Exercise material →
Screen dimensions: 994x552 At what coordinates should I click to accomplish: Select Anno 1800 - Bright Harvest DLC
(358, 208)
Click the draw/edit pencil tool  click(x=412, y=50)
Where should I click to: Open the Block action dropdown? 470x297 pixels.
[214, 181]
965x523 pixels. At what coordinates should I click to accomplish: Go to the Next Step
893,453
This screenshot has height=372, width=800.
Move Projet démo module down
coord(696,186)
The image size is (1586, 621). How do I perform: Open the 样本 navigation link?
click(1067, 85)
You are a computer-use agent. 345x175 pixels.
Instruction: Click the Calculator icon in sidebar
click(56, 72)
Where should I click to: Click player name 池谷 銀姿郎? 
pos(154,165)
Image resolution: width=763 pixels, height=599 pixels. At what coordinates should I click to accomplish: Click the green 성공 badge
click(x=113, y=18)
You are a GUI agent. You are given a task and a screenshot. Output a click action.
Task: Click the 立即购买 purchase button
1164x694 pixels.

* * *

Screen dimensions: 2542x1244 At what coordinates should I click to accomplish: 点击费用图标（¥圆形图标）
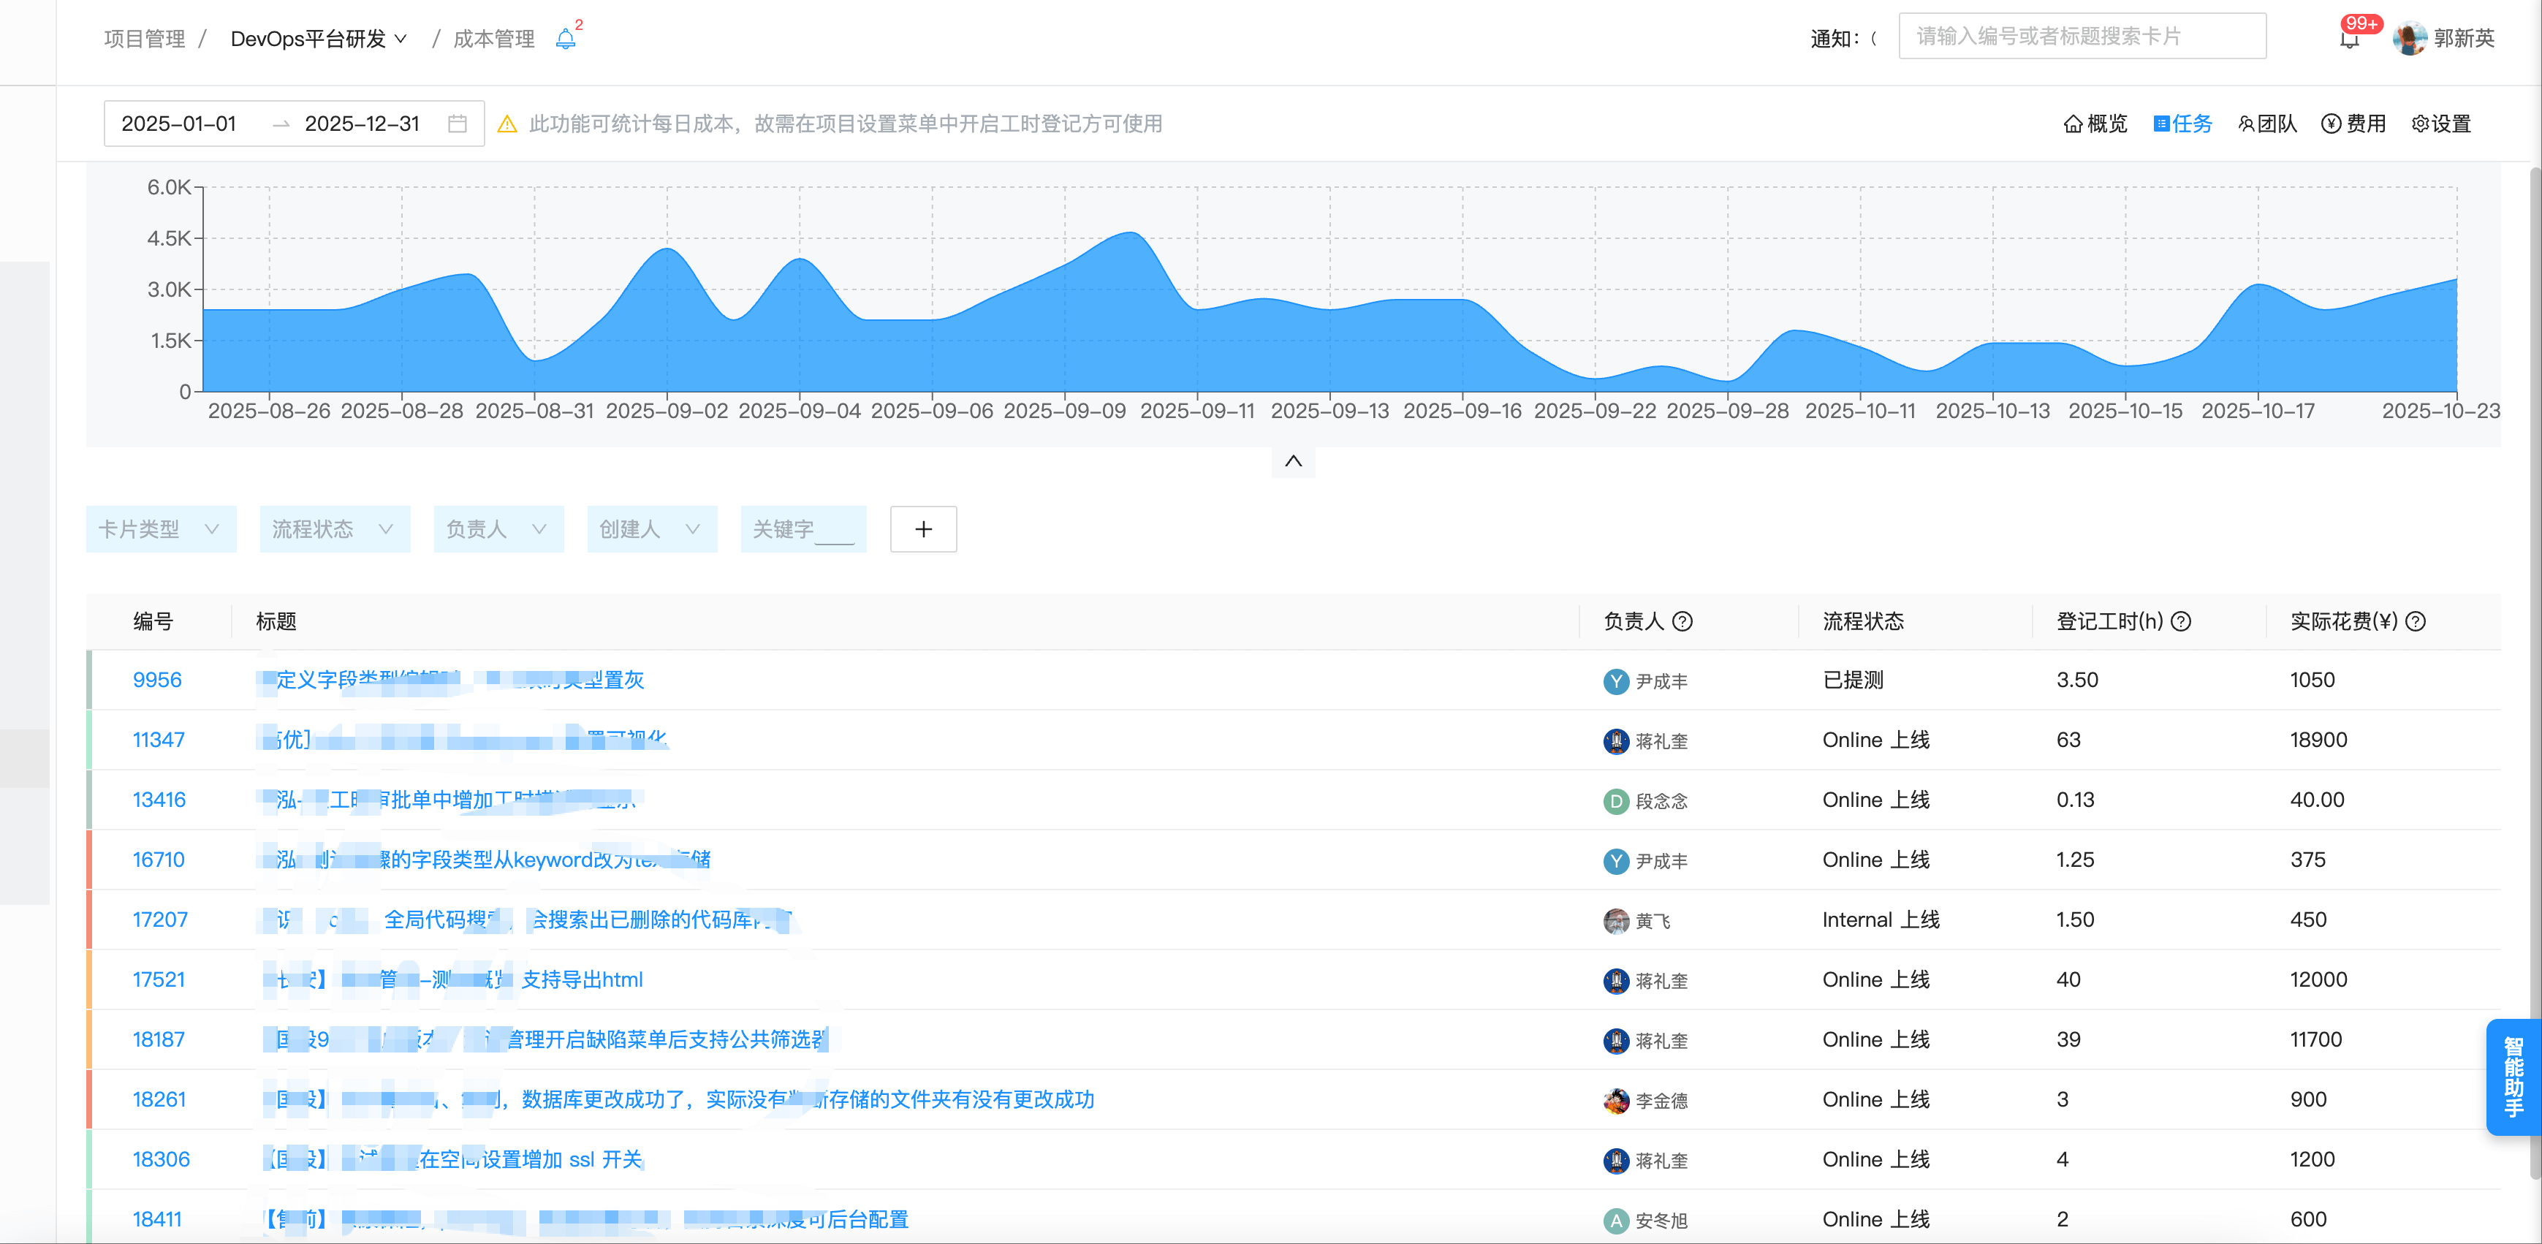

Request → Identify every line of the material above that contains the string "accomplish", and copy each such line in full.

Solution to this exercise →
Screen dimensions: 994x552 At what coordinates should I click to accomplish: Select Anno 1800 - Bright Harvest DLC
965x523 pixels. At what coordinates should I click to accomplish: Go to the Next Step
Image resolution: width=763 pixels, height=599 pixels. At what coordinates should I click to accomplish: Click the green 성공 badge
Screen dimensions: 2542x1244 At what coordinates should I click to accomplish: 点击费用图标（¥圆形图标）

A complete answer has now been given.